Di partite ne ha giocate a centinaia, nei campi piu’ caldi e davanti ai tifosi piu’ esigenti. Quindi Danilo Gallinari e’ convinto di ”saper gestire abbastanza bene l’emozione” di tornare in campo domenica sera a Milano, la sua citta’, contro la sua ex squadra, l’Olimpia Armani Jeans, con la maglia dei New York Knicks. Mancano due giorni, nel frattempo ha altro
a cui pensare: allenarsi e guidare il carrozzone Nba che salta da un angolo all’altro della citta’ per trasmettere il valore del suo marchio. Che non e’ solo pallacanestro ma molto altro.  Come il campetto creato da Nba Cares, Fondazione Laureus e Adidas nel parco di Villa Scheibler, il cuore di Quarto Oggiaro, uno dei quartieri piu’ periferici e difficili di Milano. Prima dell’inaugurazione c’e’ stato bisogno di cancellare le scritte con cui il campo di cemento era stato imbrattato nella notte, e il contorno e’ ben diverso dai palazzi signorili che contornavano il campetto nel centro della citta’ dove giocava da ragazzino Gallinari. Lo scopo del progetto, spiegano gli organizzatori, non e’ dare spazio a potenziali campioni bensi’ attraverso educatori e allenatori agganciare un paio d’ore per tre sere a settimana quei ragazzi che non hanno alternative al far nulla e rischiano di essere  coinvolti in attivita’ illecite e pericolose.  ”Giocare al playground e’ stata un’esperienza fondamentale per la mia crescita anche come uomo, perche’ ho imparato a stare in mezzo agli altri e a conoscere me stesso”, racconta Gallinari tagliando il nastro al campetto, simile ai tanti gia’ lanciati da Nba Cares nei ghetti di New York e a Londra.

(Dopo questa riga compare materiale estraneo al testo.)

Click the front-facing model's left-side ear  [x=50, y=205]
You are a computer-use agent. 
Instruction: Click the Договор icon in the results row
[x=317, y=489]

Un’oretta di palleggi, passaggi e tiri con una cinquantina di ragazzini e poi termina una giornata di allenamenti, impacchi di ghiaccio su schiena e ginocchia, interviste e foto, inclusa quella con l’amministratore delegato del Milan Adriano Galliani che, ben conoscendo la fede rossonera dell’ala dei Knicks, gli ha regalato una maglia di Ronaldinho e lo ha paragonato a Ibrahimovic.  ”Infatti quest’anno vinciamo tutto, e per noi intendo Milan, Olimpia e New York”, sorride Gallinari, consapevole che la sua terza terza stagione in Nba ”sara’ fondamentale, perche’ il contratto con New York scade fra una stagione”. Ecco perche’ e’ importante farsi notare gia’ dal primo impegno di pre-campionato, proprio contro il suo passato. ”Sara’ una giornata speciale – sorride – importante non solo per me e per la mia carriera e anche per Milano e per il basket italiano”.
Intanto domani, dopo l’allenamento, lo attende un altro bagno di folla in piazza Duomo.